> [THE REQUEST]
Turn every line of the data below into a Markdown table with the columns Row and Line, numbering the rows in order and leaving out blank lines.

***** DATA SHOWN *****

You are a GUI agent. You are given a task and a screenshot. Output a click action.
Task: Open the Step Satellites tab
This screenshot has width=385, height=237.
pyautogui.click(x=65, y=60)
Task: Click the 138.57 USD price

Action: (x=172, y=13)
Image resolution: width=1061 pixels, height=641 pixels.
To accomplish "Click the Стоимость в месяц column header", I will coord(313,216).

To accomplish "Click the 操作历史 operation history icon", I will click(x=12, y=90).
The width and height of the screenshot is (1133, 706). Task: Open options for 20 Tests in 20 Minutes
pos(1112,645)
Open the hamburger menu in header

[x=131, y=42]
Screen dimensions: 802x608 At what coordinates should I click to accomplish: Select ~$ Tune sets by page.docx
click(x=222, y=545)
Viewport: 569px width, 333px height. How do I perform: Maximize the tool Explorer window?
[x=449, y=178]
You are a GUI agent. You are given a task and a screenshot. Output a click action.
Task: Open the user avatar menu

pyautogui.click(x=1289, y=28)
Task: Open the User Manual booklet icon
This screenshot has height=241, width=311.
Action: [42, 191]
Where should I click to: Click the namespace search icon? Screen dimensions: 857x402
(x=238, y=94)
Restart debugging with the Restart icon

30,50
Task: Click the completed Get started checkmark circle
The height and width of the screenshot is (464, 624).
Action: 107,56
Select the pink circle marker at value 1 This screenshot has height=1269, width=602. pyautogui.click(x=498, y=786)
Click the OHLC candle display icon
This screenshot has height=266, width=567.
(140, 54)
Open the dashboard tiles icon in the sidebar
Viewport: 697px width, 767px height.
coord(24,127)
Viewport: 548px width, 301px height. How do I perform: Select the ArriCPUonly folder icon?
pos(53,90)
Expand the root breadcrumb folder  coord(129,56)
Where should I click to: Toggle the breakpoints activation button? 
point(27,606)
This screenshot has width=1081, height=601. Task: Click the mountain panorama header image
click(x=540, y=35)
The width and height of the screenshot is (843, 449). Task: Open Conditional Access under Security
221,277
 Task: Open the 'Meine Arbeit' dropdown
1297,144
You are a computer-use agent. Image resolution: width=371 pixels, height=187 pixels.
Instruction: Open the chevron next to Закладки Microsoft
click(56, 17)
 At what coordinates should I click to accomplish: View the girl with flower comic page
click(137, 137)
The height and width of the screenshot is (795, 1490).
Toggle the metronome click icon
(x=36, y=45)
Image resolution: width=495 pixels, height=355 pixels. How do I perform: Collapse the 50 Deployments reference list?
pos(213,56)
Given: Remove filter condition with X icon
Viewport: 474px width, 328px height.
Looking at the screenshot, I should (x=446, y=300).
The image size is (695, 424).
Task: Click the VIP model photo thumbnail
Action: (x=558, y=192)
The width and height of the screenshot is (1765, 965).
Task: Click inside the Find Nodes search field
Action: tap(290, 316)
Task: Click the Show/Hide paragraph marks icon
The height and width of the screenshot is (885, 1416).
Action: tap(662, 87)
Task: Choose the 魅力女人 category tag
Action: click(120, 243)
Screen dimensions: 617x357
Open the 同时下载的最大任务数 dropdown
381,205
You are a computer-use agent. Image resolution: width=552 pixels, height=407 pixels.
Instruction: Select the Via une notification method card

*****

> [RIGHT ANSWER]
| Row | Line |
|---|---|
| 1 | You are a GUI agent. You are given a task and a screenshot. Output a click action. |
| 2 | Task: Open the Step Satellites tab |
| 3 | This screenshot has width=385, height=237. |
| 4 | pyautogui.click(x=65, y=60) |
| 5 | Task: Click the 138.57 USD price |
| 6 | Action: (x=172, y=13) |
| 7 | Image resolution: width=1061 pixels, height=641 pixels. |
| 8 | To accomplish "Click the Стоимость в месяц column header", I will coord(313,216). |
| 9 | To accomplish "Click the 操作历史 operation history icon", I will click(x=12, y=90). |
| 10 | The width and height of the screenshot is (1133, 706). Task: Open options for 20 Tests in 20 Minutes |
| 11 | pos(1112,645) |
| 12 | Open the hamburger menu in header |
| 13 | [x=131, y=42] |
| 14 | Screen dimensions: 802x608 At what coordinates should I click to accomplish: Select ~$ Tune sets by page.docx |
| 15 | click(x=222, y=545) |
| 16 | Viewport: 569px width, 333px height. How do I perform: Maximize the tool Explorer window? |
| 17 | [x=449, y=178] |
| 18 | You are a GUI agent. You are given a task and a screenshot. Output a click action. |
| 19 | Task: Open the user avatar menu |
| 20 | pyautogui.click(x=1289, y=28) |
| 21 | Task: Open the User Manual booklet icon |
| 22 | This screenshot has height=241, width=311. |
| 23 | Action: [42, 191] |
| 24 | Where should I click to: Click the namespace search icon? Screen dimensions: 857x402 |
| 25 | (x=238, y=94) |
| 26 | Restart debugging with the Restart icon |
| 27 | 30,50 |
| 28 | Task: Click the completed Get started checkmark circle |
| 29 | The height and width of the screenshot is (464, 624). |
| 30 | Action: 107,56 |
| 31 | Select the pink circle marker at value 1 This screenshot has height=1269, width=602. pyautogui.click(x=498, y=786) |
| 32 | Click the OHLC candle display icon |
| 33 | This screenshot has height=266, width=567. |
| 34 | (140, 54) |
| 35 | Open the dashboard tiles icon in the sidebar |
| 36 | Viewport: 697px width, 767px height. |
| 37 | coord(24,127) |
| 38 | Viewport: 548px width, 301px height. How do I perform: Select the ArriCPUonly folder icon? |
| 39 | pos(53,90) |
| 40 | Expand the root breadcrumb folder  coord(129,56) |
| 41 | Where should I click to: Toggle the breakpoints activation button?  |
| 42 | point(27,606) |
| 43 | This screenshot has width=1081, height=601. Task: Click the mountain panorama header image |
| 44 | click(x=540, y=35) |
| 45 | The width and height of the screenshot is (843, 449). Task: Open Conditional Access under Security |
| 46 | 221,277 |
| 47 |  Task: Open the 'Meine Arbeit' dropdown |
| 48 | 1297,144 |
| 49 | You are a computer-use agent. Image resolution: width=371 pixels, height=187 pixels. |
| 50 | Instruction: Open the chevron next to Закладки Microsoft |
| 51 | click(56, 17) |
| 52 |  At what coordinates should I click to accomplish: View the girl with flower comic page |
| 53 | click(137, 137) |
| 54 | The height and width of the screenshot is (795, 1490). |
| 55 | Toggle the metronome click icon |
| 56 | (x=36, y=45) |
| 57 | Image resolution: width=495 pixels, height=355 pixels. How do I perform: Collapse the 50 Deployments reference list? |
| 58 | pos(213,56) |
| 59 | Given: Remove filter condition with X icon |
| 60 | Viewport: 474px width, 328px height. |
| 61 | Looking at the screenshot, I should (x=446, y=300). |
| 62 | The image size is (695, 424). |
| 63 | Task: Click the VIP model photo thumbnail |
| 64 | Action: (x=558, y=192) |
| 65 | The width and height of the screenshot is (1765, 965). |
| 66 | Task: Click inside the Find Nodes search field |
| 67 | Action: tap(290, 316) |
| 68 | Task: Click the Show/Hide paragraph marks icon |
| 69 | The height and width of the screenshot is (885, 1416). |
| 70 | Action: tap(662, 87) |
| 71 | Task: Choose the 魅力女人 category tag |
| 72 | Action: click(120, 243) |
| 73 | Screen dimensions: 617x357 |
| 74 | Open the 同时下载的最大任务数 dropdown |
| 75 | 381,205 |
| 76 | You are a computer-use agent. Image resolution: width=552 pixels, height=407 pixels. |
| 77 | Instruction: Select the Via une notification method card |